Saved entries:
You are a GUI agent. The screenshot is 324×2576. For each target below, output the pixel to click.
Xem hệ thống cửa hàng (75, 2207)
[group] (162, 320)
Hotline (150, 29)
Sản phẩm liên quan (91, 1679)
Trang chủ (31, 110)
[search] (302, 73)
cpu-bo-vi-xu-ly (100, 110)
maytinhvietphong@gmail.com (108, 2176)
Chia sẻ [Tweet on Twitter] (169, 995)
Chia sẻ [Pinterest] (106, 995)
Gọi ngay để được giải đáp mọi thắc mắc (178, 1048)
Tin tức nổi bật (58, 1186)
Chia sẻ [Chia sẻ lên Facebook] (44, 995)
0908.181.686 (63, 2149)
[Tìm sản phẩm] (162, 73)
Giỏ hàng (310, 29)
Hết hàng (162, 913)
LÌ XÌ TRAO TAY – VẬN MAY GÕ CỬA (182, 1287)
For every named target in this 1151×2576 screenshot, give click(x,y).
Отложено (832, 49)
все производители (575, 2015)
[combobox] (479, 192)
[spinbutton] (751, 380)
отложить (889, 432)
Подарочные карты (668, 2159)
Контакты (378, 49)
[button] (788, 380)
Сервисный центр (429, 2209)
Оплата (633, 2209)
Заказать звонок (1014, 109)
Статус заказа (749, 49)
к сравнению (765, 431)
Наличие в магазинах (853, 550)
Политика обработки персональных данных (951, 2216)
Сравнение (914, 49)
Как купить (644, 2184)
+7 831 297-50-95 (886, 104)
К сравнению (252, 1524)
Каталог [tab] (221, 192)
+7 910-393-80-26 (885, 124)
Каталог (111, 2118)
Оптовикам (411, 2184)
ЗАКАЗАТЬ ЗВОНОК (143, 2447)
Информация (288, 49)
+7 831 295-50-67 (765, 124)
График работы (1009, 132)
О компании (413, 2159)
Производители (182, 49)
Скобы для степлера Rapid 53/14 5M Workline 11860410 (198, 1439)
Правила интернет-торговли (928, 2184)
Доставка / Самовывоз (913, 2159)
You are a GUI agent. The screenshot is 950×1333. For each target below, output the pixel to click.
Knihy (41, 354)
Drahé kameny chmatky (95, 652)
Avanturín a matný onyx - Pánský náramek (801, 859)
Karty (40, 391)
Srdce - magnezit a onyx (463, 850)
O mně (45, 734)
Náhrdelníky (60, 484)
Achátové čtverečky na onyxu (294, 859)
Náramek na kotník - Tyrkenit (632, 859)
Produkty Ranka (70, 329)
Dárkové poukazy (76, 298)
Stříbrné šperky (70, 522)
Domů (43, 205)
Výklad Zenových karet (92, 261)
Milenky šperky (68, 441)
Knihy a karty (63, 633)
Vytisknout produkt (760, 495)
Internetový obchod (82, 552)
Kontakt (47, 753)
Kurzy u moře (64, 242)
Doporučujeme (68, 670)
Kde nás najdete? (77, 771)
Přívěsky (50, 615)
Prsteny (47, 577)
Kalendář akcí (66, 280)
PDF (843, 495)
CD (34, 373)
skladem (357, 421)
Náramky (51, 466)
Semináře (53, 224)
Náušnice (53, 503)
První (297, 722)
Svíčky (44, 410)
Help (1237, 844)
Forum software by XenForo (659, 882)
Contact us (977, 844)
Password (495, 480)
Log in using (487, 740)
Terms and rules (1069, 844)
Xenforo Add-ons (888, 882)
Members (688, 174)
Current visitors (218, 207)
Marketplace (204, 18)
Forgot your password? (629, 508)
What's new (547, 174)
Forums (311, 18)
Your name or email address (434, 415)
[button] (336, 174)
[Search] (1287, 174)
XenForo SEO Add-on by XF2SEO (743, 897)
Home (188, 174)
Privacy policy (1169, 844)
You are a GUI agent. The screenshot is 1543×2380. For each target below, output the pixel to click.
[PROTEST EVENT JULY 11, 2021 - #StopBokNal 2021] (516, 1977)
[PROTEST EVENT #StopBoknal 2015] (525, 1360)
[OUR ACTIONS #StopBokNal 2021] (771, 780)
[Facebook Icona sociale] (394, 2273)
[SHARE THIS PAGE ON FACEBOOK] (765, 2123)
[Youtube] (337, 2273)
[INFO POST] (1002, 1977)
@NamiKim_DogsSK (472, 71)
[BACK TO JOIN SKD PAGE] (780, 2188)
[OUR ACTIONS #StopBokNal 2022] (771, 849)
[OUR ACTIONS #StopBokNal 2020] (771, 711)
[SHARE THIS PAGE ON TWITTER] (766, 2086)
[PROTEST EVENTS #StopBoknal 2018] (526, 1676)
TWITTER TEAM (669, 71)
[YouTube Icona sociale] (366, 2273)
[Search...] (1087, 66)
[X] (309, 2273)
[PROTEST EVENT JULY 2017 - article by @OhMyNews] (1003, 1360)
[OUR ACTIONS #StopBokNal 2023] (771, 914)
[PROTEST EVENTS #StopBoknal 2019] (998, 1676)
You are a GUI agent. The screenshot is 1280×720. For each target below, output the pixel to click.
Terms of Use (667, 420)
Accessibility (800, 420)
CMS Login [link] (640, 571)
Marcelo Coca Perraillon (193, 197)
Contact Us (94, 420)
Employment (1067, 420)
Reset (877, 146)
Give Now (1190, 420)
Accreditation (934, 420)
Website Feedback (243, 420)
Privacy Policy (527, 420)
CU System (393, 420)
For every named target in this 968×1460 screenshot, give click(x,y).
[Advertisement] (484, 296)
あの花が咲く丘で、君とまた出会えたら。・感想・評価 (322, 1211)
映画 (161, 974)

## WHAT THE TASK ASKS
Copy again the lines of the material above, starting at the line that contains "Скобы для степлера" and ending after the line that contains "Contact us (977, 844)", with the requests included. Scale each answer coordinate by 2.5 and round it to a whole number with halves rounded up, leaving the numbers in the requests unchanged.

## TASK ANSWER
Скобы для степлера Rapid 53/14 5M Workline 11860410 (495, 3598)
Правила интернет-торговли (2320, 5460)
Доставка / Самовывоз (2283, 5398)
You are a GUI agent. The screenshot is 950×1333. For each target below, output the pixel to click.
Knihy (103, 885)
Drahé kameny chmatky (238, 1630)
Avanturín a matný onyx - Pánský náramek (2003, 2148)
Karty (100, 978)
Srdce - magnezit a onyx (1158, 2125)
O mně (113, 1835)
Náhrdelníky (150, 1210)
Achátové čtverečky na onyxu (735, 2148)
Náramek na kotník - Tyrkenit (1580, 2148)
Produkty Ranka (175, 823)
Dárkové poukazy (190, 745)
Stříbrné šperky (175, 1305)
Domů (108, 513)
Výklad Zenových karet (230, 653)
Milenky šperky (170, 1103)
Knihy a karty (158, 1583)
Vytisknout produkt (1900, 1238)
Internetový obchod (205, 1380)
Kontakt (118, 1883)
Kurzy u moře (160, 605)
Doporučujeme (170, 1675)
Kde nás najdete? (193, 1928)
Přívěsky (125, 1538)
Prsteny (118, 1443)
Kalendář akcí (165, 700)
PDF (2108, 1238)
CD (85, 933)
skladem (893, 1053)
Náramky (128, 1165)
Semináře (133, 560)
Náušnice (133, 1258)
První (743, 1805)
Svíčky (110, 1025)
Help (3093, 2110)
Forum software by XenForo (1648, 2205)
Contact us (2443, 2110)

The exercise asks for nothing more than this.